Problem statement: Although the records contain pictures, print none of them; print exactly the lines from the one with "Instruction: Play the" through the last line.

(Excerpts from a dataset)
* * * *
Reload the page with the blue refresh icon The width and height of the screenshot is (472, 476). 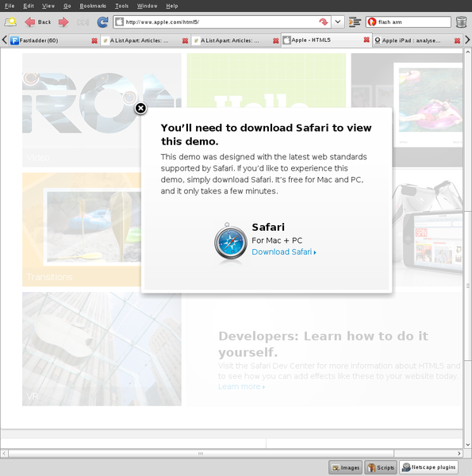coord(102,22)
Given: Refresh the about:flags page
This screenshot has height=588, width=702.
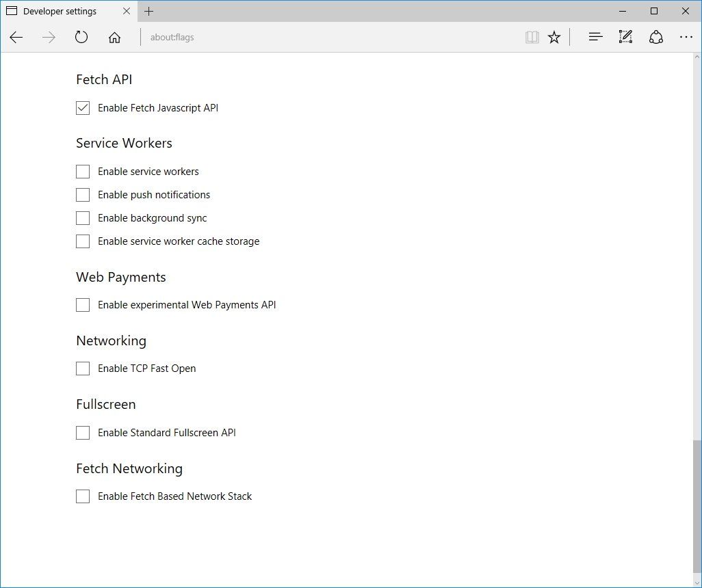Looking at the screenshot, I should point(81,38).
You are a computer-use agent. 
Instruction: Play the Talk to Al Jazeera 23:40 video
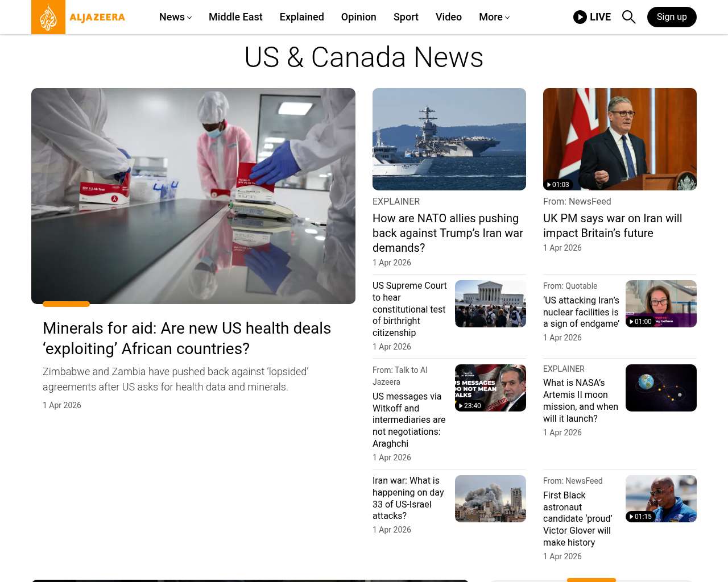pos(490,388)
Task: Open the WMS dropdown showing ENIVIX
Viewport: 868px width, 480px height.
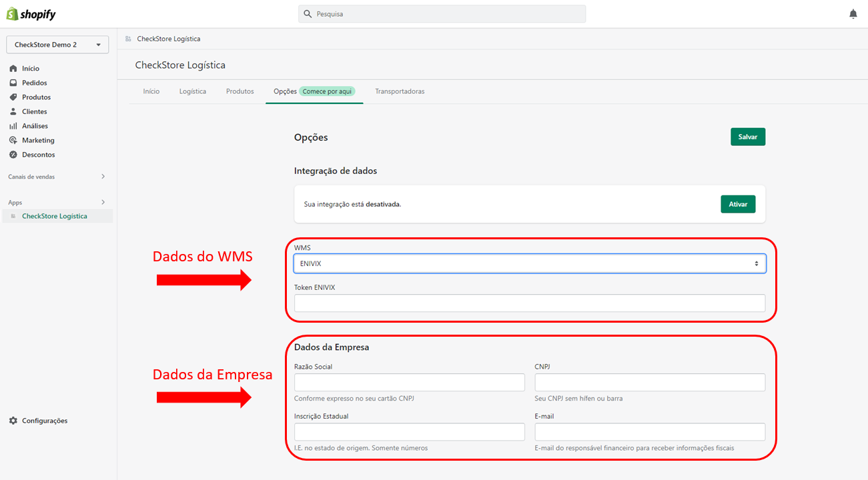Action: click(x=530, y=263)
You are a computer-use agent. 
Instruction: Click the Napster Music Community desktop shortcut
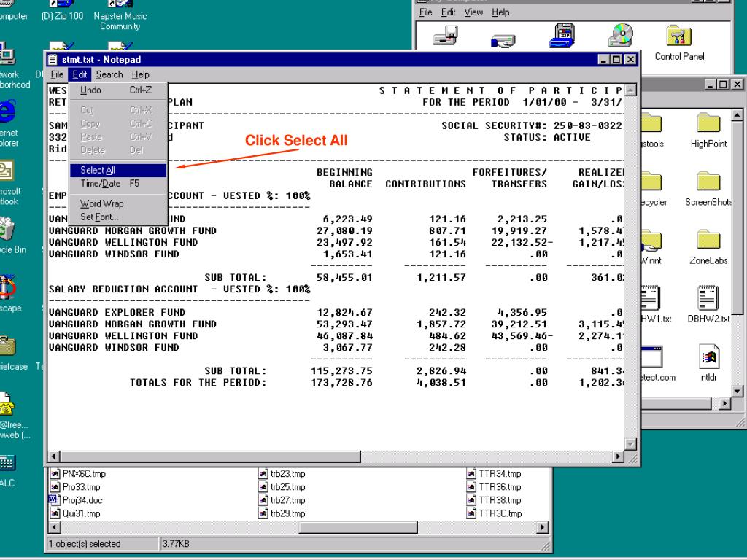pyautogui.click(x=120, y=6)
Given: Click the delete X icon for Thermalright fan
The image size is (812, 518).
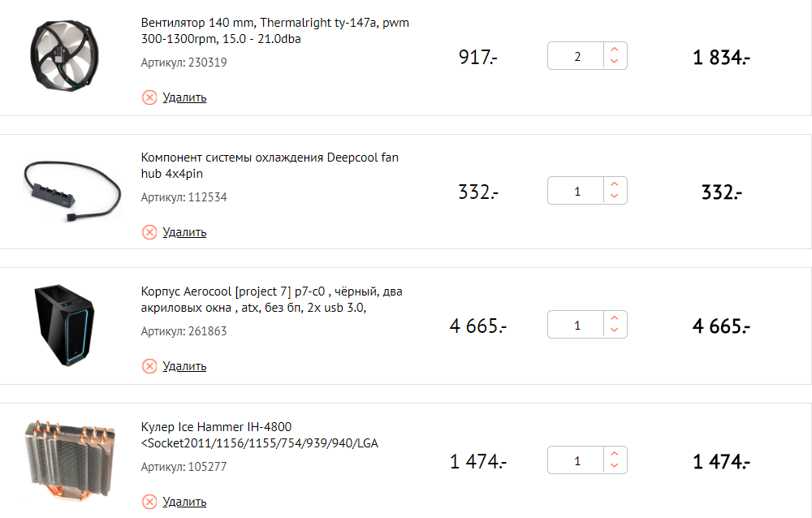Looking at the screenshot, I should (x=149, y=97).
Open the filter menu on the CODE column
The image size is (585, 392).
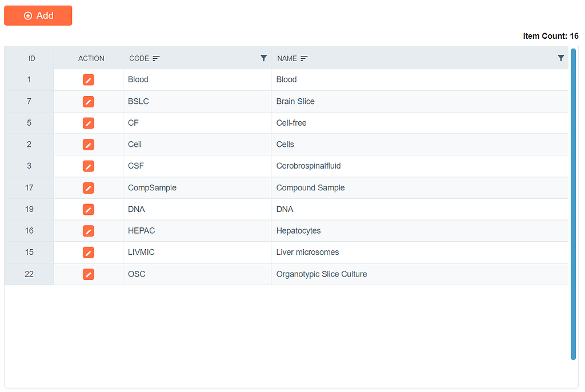coord(263,58)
* * * *
Answer area:
Instruction: Play the Talk to Al Jazeera 23:40 video
pos(490,388)
Task: Open the WMS dropdown showing ENIVIX
Viewport: 868px width, 480px height.
Action: click(x=530, y=263)
You are a computer-use agent. 
Instruction: Click the Napster Music Community desktop shortcut
pyautogui.click(x=120, y=6)
Given: Click the delete X icon for Thermalright fan
The image size is (812, 518).
Looking at the screenshot, I should (x=149, y=97).
Open the filter menu on the CODE column
The image size is (585, 392).
coord(263,58)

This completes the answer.